### Task prompt
In the copy, include every entry exactly but none of its images.
Start of Given records
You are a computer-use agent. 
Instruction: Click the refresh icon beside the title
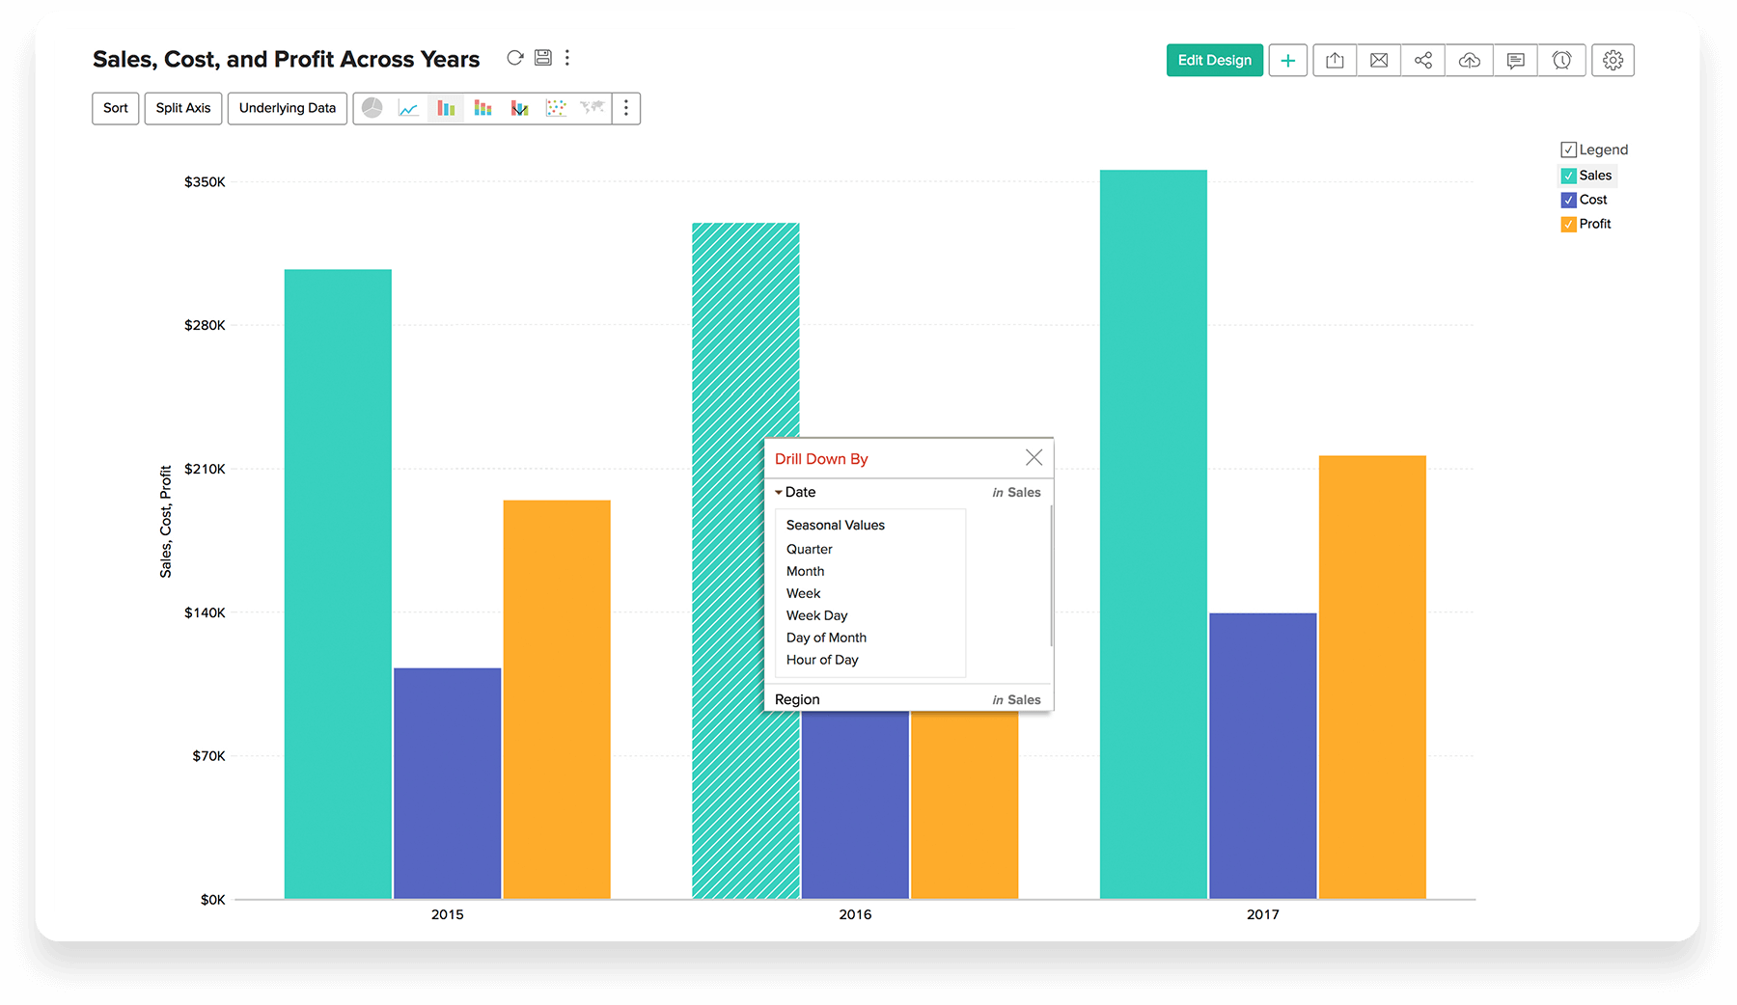point(515,58)

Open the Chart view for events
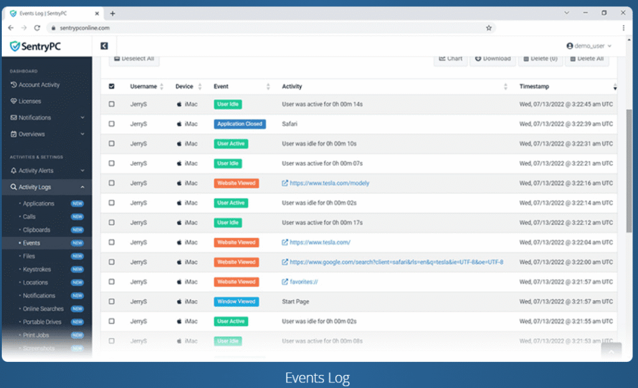(x=450, y=58)
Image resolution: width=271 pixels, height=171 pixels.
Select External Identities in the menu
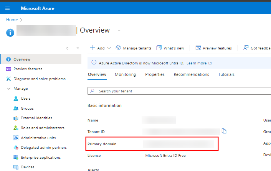[x=36, y=118]
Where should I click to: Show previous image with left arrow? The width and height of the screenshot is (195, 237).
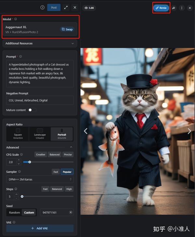85,131
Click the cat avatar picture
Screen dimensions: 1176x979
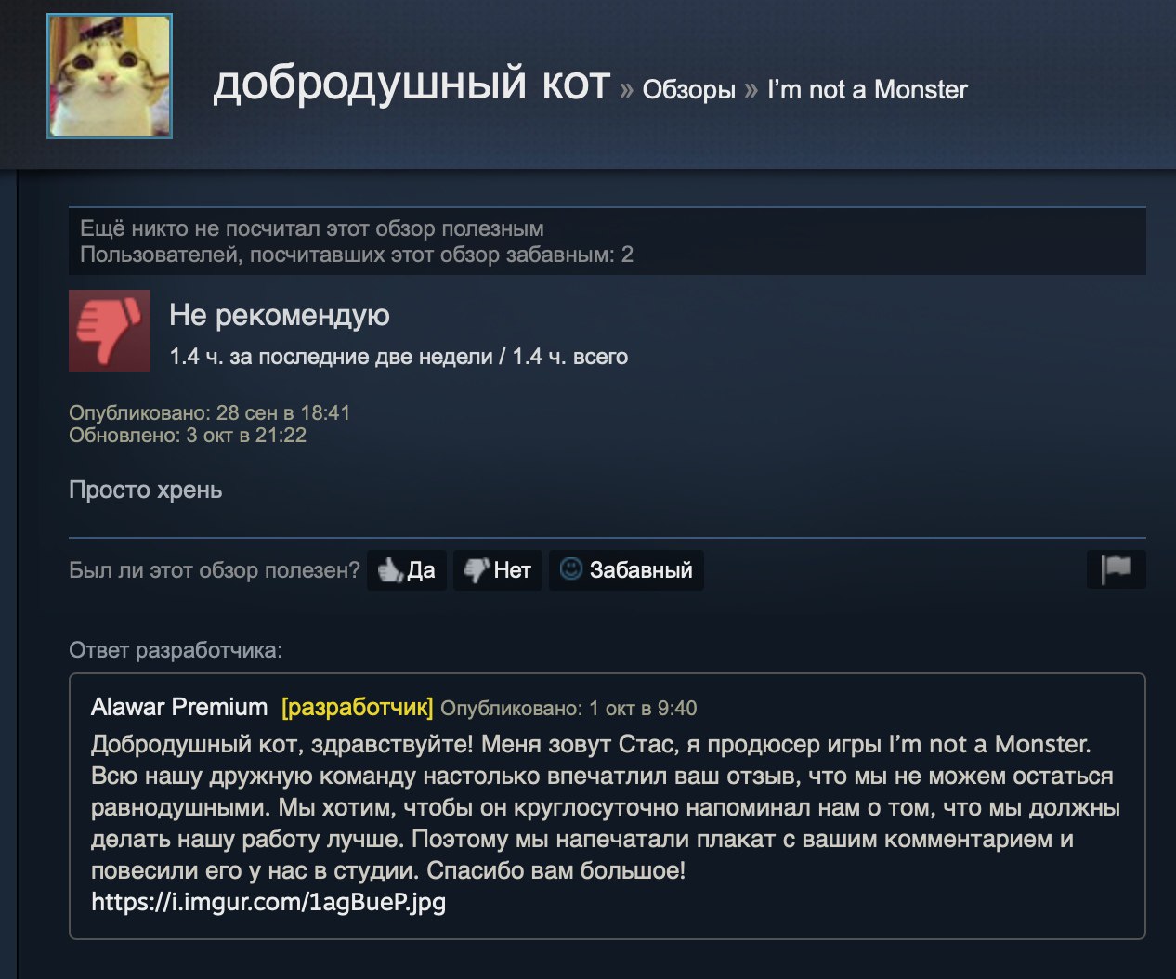click(110, 76)
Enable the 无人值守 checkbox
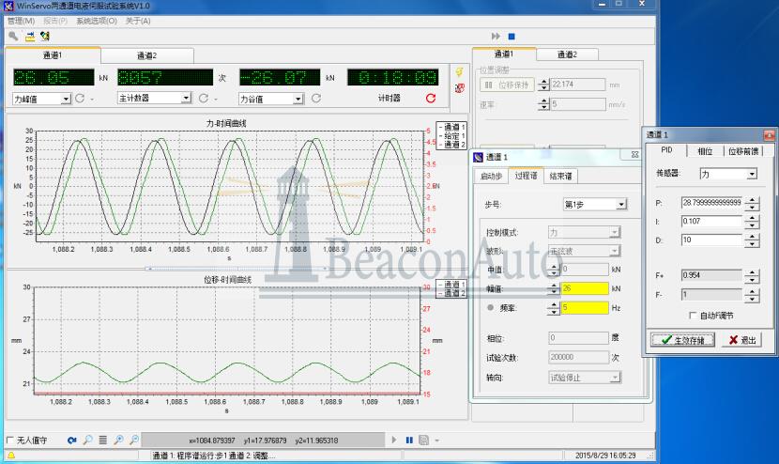Viewport: 779px width, 464px height. pos(11,440)
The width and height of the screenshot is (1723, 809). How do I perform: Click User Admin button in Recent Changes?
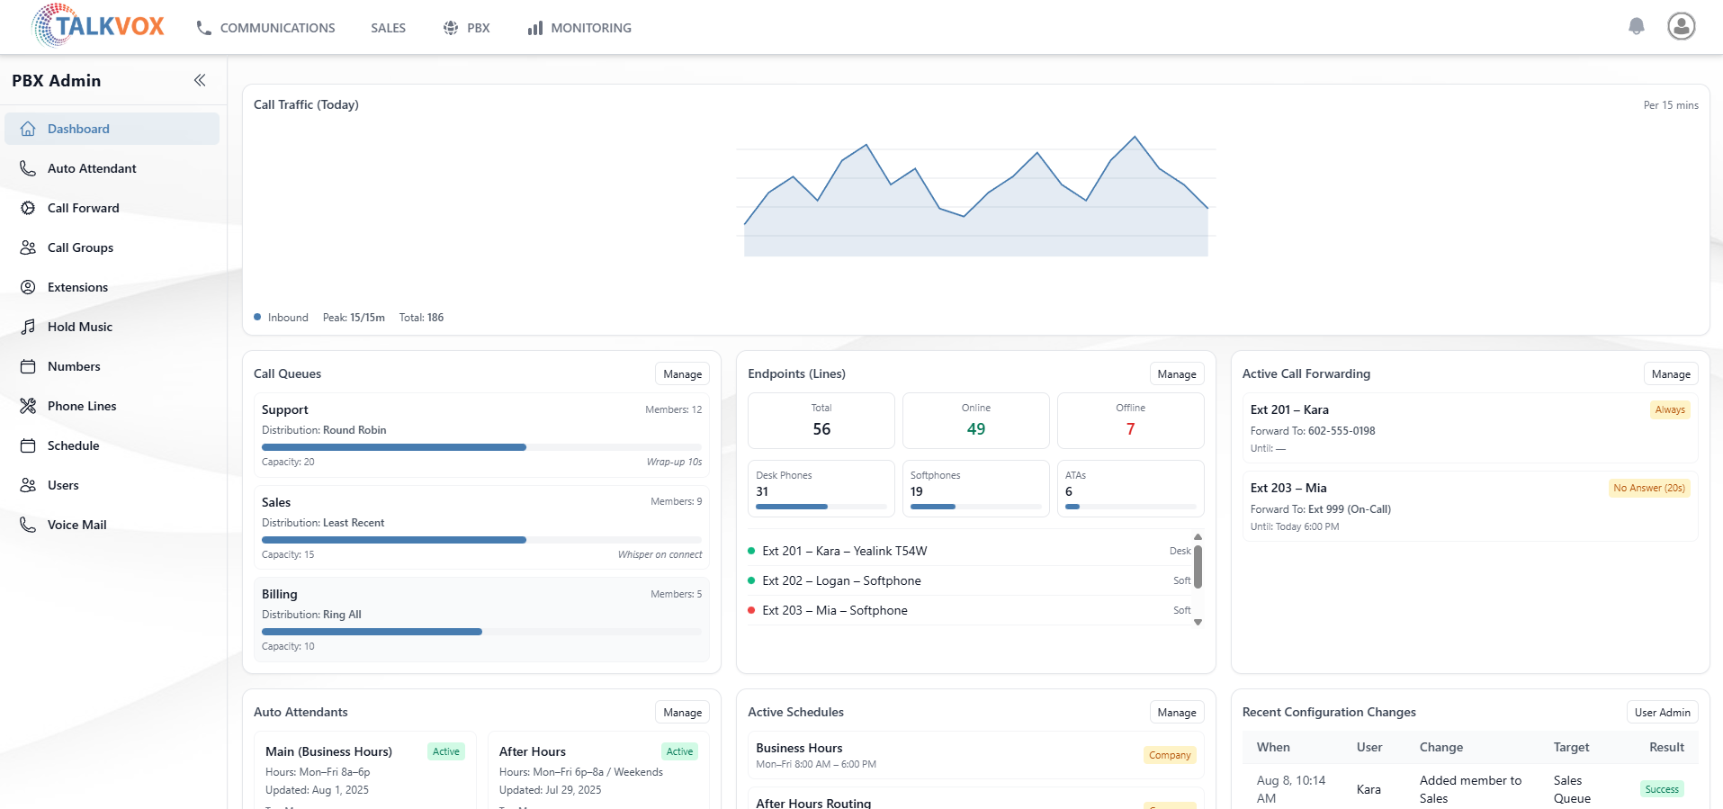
End of Given records
### Result
You are a computer-use agent. 
Instruction: Click the refresh icon beside the title
point(515,58)

Open the Chart view for events
(x=450, y=58)
Image resolution: width=271 pixels, height=171 pixels.
Select External Identities in the menu
[x=36, y=118]
Where should I click to: Show previous image with left arrow? The width and height of the screenshot is (195, 237).
85,131
Click the cat avatar picture
Screen dimensions: 1176x979
click(110, 76)
Enable the 无人值守 checkbox
Viewport: 779px width, 464px height. pos(11,440)
The width and height of the screenshot is (1723, 809). How do I perform: Click User Admin button in Recent Changes?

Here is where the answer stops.